In his Symphony No.4 “Brasilia”, Camargo Mozart Guarnieri hints at the grand and strict structures of the country’s concrete capital. The Orchestra has an exciting recording of the work under Neschling (BIS); in concert, the symphony—dedicated to Leonard Bernstein—fizzled strangely, except for the last of three movement which managed to gather momentum.

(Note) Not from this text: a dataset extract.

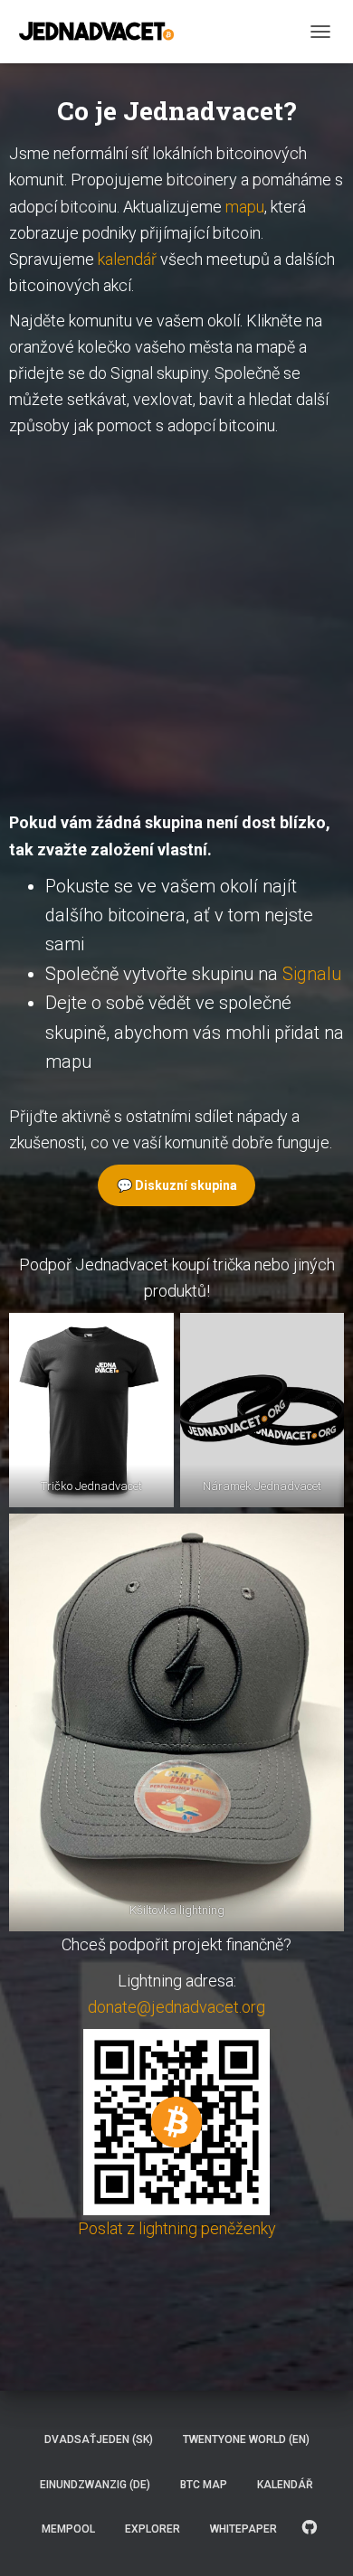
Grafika (309, 2528)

Much like graduates from Harvard have a way of inserting that fact into any conversation within the first three minutes (two, if they were summa), students of Leonard Bernstein have a way of reminding the audiences that might not yet know of their pedigree… by way of ostentatious programming, if necessary. That made the inclusion of Bernstein’s Symphonic Dances from West Side Story a very, doubly convenient bit of programming. Not only is it a neat piece for not-so-great orchestras to impress audiences with, especially if they have a claim to—or ability for—rhythmic swerve. It also hisses the Bernstein flag visible for all, in case the Guarnieri-dedication hint was too subtle. (Not that a bit of Bernstein remembering wasn’t fitting, the day after Bernstein’s passing 23 years ago.) Apart from the moments of collective cringing when the orchestra is forced to yell “Mambo” or coolly snap their fingers in the rhythm (because that’s the hot hipsters they are), it went reasonably well and the crowd in the well-attended Konzerthaus—animated by a high percentage of South American guests—lapped it up to enthused applause.

Still, with the OSESP displaying itself at less than full capacity, the Viennese memory—if there’s going to be any—is likely to have been: “Anything they can do, we can do better”, which is rather a shame of a wasted opportunity.